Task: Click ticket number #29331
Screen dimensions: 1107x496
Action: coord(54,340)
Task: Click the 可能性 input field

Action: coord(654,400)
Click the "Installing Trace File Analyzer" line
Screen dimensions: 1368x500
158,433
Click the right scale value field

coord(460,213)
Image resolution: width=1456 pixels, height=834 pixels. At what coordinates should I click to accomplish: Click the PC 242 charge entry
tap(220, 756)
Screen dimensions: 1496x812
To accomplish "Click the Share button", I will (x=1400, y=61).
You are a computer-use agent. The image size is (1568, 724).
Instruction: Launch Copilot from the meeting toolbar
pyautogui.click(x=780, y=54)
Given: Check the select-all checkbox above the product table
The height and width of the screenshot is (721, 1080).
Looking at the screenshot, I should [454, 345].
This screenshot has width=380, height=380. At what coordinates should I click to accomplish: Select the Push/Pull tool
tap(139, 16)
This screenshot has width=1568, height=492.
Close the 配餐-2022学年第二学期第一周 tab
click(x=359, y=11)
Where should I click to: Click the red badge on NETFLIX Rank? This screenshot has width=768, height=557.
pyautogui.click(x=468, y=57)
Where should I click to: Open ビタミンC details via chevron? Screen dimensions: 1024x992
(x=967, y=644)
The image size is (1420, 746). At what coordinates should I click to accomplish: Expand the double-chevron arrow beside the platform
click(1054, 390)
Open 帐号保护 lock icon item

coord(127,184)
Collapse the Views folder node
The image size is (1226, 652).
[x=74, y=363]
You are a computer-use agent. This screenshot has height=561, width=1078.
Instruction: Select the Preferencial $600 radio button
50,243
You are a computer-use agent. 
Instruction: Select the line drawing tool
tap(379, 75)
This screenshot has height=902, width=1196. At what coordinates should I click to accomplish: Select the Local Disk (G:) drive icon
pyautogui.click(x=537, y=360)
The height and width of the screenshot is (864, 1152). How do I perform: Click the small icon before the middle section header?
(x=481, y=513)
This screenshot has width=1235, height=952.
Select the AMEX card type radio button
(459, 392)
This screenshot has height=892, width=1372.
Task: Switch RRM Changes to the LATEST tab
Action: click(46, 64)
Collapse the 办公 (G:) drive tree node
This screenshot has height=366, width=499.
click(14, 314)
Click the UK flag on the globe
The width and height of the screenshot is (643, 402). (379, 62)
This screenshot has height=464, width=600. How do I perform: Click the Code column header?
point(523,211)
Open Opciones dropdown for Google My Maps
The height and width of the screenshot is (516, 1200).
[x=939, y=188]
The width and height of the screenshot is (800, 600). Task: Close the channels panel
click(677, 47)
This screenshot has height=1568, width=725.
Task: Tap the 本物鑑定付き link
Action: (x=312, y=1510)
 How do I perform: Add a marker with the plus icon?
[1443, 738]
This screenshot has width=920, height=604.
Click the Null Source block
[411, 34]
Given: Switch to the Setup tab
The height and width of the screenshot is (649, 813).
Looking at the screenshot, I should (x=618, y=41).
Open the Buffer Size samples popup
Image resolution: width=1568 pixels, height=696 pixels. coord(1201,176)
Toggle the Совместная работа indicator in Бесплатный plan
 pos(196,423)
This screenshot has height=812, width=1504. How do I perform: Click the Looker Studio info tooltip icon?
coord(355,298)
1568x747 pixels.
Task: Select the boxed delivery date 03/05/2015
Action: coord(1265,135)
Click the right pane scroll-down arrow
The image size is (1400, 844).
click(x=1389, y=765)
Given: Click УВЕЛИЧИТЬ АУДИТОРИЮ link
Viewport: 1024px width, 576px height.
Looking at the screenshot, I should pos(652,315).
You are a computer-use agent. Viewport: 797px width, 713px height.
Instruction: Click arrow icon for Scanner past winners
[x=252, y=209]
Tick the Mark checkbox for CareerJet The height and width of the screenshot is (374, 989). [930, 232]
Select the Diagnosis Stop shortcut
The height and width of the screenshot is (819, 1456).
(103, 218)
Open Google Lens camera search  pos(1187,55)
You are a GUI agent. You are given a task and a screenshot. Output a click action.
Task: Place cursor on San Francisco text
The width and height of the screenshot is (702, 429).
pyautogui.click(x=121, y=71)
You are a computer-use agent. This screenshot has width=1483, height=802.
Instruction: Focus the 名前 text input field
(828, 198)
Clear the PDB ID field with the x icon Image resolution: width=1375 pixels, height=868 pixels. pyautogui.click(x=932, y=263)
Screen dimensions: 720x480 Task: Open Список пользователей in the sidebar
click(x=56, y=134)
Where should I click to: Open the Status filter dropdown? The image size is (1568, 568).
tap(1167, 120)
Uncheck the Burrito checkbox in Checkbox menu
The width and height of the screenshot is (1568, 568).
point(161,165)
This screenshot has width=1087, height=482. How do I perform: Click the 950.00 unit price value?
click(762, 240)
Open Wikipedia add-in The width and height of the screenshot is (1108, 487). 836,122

- - -

* [Exercise aim]:
Lay out the items from the one containing "This screenshot has width=380, height=380." through the one containing "pyautogui.click(x=537, y=360)" as a two-column CSV with the columns instruction and action. Give one row per item, with its text under instruction and its answer under action, each in a single quoted field and with line breaks replaced by spaces.

* [Answer below]:
instruction,action
"This screenshot has width=380, height=380. At what coordinates should I click to accomplish: Select the Push/Pull tool","tap(139, 16)"
"This screenshot has width=1568, height=492. Close the 配餐-2022学年第二学期第一周 tab","click(x=359, y=11)"
"Where should I click to: Click the red badge on NETFLIX Rank? This screenshot has width=768, height=557.","pyautogui.click(x=468, y=57)"
"Where should I click to: Open ビタミンC details via chevron? Screen dimensions: 1024x992","(x=967, y=644)"
"The image size is (1420, 746). At what coordinates should I click to accomplish: Expand the double-chevron arrow beside the platform","click(1054, 390)"
"Open 帐号保护 lock icon item","coord(127,184)"
"Collapse the Views folder node The image size is (1226, 652).","[x=74, y=363]"
"You are a computer-use agent. This screenshot has height=561, width=1078. Instruction: Select the Preferencial $600 radio button","50,243"
"You are a computer-use agent. Instruction: Select the line drawing tool","tap(379, 75)"
"This screenshot has height=902, width=1196. At what coordinates should I click to accomplish: Select the Local Disk (G:) drive icon","pyautogui.click(x=537, y=360)"